PROBLEM TO SOLVE >> Every entry below must be transcribed exactly, with no line missing.

START DATASET EXTRACT

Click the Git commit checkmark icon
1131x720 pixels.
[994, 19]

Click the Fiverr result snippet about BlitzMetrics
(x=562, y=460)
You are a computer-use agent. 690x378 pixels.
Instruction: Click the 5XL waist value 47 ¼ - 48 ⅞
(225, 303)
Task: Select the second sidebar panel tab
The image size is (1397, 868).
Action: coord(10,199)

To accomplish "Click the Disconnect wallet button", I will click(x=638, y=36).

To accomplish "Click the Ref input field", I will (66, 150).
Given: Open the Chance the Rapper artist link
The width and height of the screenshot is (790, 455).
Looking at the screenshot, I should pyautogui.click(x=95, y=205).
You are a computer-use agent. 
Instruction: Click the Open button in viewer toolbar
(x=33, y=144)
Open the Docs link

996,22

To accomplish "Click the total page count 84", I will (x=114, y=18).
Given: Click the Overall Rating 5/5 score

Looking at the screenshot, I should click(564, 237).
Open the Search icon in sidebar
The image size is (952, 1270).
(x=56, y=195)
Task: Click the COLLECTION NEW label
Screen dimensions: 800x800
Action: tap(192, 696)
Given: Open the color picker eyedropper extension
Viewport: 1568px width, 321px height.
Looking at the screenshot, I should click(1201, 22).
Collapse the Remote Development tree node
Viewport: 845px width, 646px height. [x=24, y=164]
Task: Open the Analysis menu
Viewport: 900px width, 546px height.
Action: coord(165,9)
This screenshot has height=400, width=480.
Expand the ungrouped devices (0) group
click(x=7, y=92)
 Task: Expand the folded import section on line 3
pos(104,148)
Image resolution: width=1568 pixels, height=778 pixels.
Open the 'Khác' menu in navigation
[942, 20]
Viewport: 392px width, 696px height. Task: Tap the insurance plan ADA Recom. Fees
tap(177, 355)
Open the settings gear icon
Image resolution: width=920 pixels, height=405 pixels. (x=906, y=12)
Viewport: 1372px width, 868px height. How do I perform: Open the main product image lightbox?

END DATASET EXTRACT

TASK SOLUTION >>
Click the Git commit checkmark icon
1131x720 pixels.
[994, 19]

Click the Fiverr result snippet about BlitzMetrics
(x=562, y=460)
You are a computer-use agent. 690x378 pixels.
Instruction: Click the 5XL waist value 47 ¼ - 48 ⅞
(225, 303)
Task: Select the second sidebar panel tab
The image size is (1397, 868).
Action: coord(10,199)

To accomplish "Click the Disconnect wallet button", I will click(x=638, y=36).

To accomplish "Click the Ref input field", I will (66, 150).
Given: Open the Chance the Rapper artist link
The width and height of the screenshot is (790, 455).
Looking at the screenshot, I should pyautogui.click(x=95, y=205).
You are a computer-use agent. 
Instruction: Click the Open button in viewer toolbar
(x=33, y=144)
Open the Docs link

996,22

To accomplish "Click the total page count 84", I will (x=114, y=18).
Given: Click the Overall Rating 5/5 score

Looking at the screenshot, I should click(564, 237).
Open the Search icon in sidebar
The image size is (952, 1270).
(x=56, y=195)
Task: Click the COLLECTION NEW label
Screen dimensions: 800x800
Action: tap(192, 696)
Given: Open the color picker eyedropper extension
Viewport: 1568px width, 321px height.
Looking at the screenshot, I should click(1201, 22).
Collapse the Remote Development tree node
Viewport: 845px width, 646px height. [x=24, y=164]
Task: Open the Analysis menu
Viewport: 900px width, 546px height.
Action: coord(165,9)
This screenshot has height=400, width=480.
Expand the ungrouped devices (0) group
click(x=7, y=92)
 Task: Expand the folded import section on line 3
pos(104,148)
Image resolution: width=1568 pixels, height=778 pixels.
Open the 'Khác' menu in navigation
[942, 20]
Viewport: 392px width, 696px height. Task: Tap the insurance plan ADA Recom. Fees
tap(177, 355)
Open the settings gear icon
Image resolution: width=920 pixels, height=405 pixels. (x=906, y=12)
Viewport: 1372px width, 868px height. How do I perform: Open the main product image lightbox?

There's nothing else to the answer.